21 February 2012, dusan

.dpi is an alternative forum for discourse and creation, on the subject of women, media and technological landscapes.

“Against recurrent and rhetorical assaults from the “creative” industries and governments that claim loud and clear that copyrights and intellectual property are the saving grace of culture, some creators diffuse their work and reuse, reinvent and revolt themself and play. They claim free culture as both movement and public discourse – a discourse that is multilingual.

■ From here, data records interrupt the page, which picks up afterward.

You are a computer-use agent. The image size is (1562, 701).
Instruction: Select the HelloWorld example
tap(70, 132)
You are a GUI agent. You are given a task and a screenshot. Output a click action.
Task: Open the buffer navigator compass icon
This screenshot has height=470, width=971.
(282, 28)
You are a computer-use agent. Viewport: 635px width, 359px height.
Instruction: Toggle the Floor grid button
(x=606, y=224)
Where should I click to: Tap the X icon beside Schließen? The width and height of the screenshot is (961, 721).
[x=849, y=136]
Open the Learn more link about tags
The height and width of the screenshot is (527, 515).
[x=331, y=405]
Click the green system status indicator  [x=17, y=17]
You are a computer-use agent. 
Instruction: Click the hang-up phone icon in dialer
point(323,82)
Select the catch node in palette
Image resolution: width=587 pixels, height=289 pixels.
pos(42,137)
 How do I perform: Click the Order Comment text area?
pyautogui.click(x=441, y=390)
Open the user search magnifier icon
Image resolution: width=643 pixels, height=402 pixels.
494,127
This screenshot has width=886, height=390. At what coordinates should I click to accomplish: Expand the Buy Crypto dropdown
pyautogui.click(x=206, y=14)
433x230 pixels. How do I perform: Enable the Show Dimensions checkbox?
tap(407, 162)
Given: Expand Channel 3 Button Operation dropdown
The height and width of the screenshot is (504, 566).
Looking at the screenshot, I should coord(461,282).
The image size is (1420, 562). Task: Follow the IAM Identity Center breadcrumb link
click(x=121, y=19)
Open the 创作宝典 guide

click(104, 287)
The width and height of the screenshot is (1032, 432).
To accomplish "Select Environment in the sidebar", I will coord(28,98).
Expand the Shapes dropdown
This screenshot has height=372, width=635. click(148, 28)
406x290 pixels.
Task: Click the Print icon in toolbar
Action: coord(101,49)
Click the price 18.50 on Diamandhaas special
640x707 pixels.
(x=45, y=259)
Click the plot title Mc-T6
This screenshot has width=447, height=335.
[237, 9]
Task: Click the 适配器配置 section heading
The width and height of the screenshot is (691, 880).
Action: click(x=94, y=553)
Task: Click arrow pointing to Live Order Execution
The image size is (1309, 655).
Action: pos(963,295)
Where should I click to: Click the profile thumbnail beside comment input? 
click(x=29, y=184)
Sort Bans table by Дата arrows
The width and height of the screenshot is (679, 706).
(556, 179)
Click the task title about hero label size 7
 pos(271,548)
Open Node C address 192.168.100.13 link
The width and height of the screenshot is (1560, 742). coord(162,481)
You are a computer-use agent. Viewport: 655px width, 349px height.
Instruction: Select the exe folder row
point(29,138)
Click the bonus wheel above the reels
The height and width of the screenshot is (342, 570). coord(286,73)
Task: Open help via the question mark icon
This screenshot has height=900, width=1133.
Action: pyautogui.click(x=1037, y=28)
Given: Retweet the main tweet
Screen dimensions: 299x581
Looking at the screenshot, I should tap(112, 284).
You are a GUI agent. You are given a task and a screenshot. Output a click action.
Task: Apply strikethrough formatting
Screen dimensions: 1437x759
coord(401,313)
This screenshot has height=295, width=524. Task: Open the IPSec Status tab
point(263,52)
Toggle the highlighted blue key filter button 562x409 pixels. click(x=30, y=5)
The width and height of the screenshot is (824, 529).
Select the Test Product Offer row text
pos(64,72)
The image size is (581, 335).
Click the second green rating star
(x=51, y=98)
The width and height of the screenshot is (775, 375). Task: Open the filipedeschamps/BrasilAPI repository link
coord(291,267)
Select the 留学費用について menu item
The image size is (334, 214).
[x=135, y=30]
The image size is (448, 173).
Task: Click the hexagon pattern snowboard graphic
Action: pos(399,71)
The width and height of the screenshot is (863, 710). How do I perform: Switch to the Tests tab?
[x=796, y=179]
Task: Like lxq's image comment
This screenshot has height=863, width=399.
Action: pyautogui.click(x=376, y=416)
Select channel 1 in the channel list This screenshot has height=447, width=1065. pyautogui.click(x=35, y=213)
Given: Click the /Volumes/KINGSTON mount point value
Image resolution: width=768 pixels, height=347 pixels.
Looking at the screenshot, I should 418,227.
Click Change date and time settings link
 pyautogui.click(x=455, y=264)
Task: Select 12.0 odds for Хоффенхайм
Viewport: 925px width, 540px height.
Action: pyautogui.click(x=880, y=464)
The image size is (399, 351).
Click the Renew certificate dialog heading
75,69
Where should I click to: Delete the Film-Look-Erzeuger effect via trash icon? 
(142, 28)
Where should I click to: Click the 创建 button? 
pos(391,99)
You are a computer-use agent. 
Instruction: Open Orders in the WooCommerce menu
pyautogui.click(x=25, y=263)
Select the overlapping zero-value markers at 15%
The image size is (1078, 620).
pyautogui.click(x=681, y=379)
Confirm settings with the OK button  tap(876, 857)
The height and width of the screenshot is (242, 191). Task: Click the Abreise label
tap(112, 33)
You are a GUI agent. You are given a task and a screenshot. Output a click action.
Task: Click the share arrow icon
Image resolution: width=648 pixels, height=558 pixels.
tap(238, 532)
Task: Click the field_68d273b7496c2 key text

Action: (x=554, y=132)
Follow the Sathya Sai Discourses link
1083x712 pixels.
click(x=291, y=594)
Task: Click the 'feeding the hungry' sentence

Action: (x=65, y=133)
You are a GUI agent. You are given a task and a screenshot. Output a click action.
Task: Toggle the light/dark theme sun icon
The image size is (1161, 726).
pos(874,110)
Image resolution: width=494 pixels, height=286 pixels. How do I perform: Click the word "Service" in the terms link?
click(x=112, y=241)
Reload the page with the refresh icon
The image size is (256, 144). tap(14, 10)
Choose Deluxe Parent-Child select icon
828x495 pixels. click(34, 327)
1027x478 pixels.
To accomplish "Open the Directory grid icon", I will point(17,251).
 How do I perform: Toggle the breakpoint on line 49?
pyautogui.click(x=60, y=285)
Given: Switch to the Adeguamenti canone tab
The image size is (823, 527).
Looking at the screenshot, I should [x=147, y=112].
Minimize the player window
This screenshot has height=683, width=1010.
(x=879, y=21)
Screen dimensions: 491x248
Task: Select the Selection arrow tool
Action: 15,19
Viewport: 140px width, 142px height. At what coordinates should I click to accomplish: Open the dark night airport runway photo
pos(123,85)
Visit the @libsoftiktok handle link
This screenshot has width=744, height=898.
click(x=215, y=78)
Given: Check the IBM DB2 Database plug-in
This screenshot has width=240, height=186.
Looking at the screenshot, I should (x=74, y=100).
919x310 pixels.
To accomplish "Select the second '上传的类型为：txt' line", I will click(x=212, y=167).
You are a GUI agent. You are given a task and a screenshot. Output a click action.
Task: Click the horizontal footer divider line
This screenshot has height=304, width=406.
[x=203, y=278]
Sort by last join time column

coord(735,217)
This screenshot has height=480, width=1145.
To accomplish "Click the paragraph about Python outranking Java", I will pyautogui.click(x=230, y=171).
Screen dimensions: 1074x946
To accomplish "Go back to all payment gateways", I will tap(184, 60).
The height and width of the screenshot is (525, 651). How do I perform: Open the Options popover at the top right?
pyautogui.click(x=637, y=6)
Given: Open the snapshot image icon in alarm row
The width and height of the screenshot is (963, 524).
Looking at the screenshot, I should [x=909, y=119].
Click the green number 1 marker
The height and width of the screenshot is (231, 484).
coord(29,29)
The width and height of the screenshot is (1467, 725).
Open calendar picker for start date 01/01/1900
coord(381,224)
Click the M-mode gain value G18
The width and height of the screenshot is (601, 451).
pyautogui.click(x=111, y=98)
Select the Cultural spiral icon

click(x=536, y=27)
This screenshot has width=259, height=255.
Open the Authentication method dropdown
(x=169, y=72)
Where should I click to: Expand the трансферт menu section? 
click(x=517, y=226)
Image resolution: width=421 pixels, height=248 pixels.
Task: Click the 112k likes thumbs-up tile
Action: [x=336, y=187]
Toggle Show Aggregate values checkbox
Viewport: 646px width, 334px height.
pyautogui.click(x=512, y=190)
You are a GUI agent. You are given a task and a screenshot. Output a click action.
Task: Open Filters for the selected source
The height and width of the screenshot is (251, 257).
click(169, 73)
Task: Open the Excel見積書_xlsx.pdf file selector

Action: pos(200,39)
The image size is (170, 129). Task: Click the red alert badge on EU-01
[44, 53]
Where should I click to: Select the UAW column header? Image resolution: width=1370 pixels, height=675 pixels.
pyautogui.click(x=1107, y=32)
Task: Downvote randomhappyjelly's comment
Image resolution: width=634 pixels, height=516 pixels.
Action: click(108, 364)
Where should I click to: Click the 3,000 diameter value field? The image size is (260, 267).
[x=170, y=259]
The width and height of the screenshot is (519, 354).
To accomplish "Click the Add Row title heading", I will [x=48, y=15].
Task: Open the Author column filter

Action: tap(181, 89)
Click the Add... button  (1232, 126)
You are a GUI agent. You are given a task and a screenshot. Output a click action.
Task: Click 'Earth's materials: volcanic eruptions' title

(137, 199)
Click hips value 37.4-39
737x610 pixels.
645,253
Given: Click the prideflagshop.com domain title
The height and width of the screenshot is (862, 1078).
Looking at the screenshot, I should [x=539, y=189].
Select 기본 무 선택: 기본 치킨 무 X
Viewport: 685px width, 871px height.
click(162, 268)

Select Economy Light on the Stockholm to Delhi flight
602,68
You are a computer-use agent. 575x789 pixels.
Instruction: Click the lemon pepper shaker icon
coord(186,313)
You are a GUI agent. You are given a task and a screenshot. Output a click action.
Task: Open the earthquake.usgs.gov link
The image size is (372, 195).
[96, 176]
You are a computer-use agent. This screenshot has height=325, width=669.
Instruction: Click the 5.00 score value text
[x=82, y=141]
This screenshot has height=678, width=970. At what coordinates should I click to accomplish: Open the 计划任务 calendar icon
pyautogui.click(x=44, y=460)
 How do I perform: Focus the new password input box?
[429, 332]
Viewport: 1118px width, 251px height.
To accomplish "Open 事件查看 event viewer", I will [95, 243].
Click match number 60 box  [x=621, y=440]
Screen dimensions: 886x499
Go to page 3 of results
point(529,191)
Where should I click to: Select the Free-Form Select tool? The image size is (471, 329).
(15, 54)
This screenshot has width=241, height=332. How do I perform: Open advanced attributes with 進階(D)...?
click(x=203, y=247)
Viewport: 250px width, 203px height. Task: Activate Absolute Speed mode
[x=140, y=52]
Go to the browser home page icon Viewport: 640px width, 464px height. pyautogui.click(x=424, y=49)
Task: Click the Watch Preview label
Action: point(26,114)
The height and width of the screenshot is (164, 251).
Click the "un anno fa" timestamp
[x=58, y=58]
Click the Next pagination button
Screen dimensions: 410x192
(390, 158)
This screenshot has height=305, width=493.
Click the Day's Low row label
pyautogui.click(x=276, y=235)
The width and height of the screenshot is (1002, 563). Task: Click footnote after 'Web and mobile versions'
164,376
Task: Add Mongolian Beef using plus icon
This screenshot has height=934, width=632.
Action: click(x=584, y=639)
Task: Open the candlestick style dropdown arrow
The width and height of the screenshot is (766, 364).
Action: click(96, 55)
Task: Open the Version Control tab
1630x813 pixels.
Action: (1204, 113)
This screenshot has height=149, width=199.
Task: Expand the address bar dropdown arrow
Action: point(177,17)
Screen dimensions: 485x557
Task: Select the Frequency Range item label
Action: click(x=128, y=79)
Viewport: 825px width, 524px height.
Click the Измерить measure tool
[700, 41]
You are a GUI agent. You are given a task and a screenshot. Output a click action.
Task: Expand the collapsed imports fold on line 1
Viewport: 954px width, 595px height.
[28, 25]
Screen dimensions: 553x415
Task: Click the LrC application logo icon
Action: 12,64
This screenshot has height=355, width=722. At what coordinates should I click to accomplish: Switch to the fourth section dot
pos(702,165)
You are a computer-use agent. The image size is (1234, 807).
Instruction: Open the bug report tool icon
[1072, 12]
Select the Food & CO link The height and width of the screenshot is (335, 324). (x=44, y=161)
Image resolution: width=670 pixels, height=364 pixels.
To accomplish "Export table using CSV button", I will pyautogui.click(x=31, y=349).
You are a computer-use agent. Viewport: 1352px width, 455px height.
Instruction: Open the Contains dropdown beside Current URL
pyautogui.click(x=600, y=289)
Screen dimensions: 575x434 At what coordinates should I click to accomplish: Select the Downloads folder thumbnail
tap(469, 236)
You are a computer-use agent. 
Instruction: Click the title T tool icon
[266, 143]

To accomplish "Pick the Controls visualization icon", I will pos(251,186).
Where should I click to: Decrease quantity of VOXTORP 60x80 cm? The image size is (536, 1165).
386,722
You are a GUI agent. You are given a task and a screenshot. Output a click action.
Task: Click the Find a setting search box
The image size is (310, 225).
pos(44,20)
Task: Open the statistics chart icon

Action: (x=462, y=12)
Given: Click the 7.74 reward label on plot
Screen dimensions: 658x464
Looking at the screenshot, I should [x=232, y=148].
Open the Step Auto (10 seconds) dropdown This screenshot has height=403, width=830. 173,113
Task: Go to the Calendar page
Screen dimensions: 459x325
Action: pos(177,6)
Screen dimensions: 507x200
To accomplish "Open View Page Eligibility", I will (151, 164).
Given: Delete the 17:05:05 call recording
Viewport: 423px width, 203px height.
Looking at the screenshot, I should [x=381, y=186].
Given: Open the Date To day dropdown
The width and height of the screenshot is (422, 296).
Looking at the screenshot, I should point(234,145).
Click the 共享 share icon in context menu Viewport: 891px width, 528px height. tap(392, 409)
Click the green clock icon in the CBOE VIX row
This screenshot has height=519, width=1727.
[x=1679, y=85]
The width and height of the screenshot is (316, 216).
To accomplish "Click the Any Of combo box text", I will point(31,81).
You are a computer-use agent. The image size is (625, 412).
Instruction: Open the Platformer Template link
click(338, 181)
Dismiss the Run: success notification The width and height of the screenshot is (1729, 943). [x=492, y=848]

Extension of the public domain, prism of freedom, translation of a universe or restoration of a natural state – can free culture interpret itself freely? What makes it culture? What freedom does it embody? What is it fighting for? What materials is it using and what relationships is it building on?

Dpi22 Free Culture offers a number of propositions that are sometimes at odds, tensing against one another. Throughout the issue, they act as dialogue from the artists-thinkers of this culture and freedom and showcase a virulent dynamic.” (from Editorial)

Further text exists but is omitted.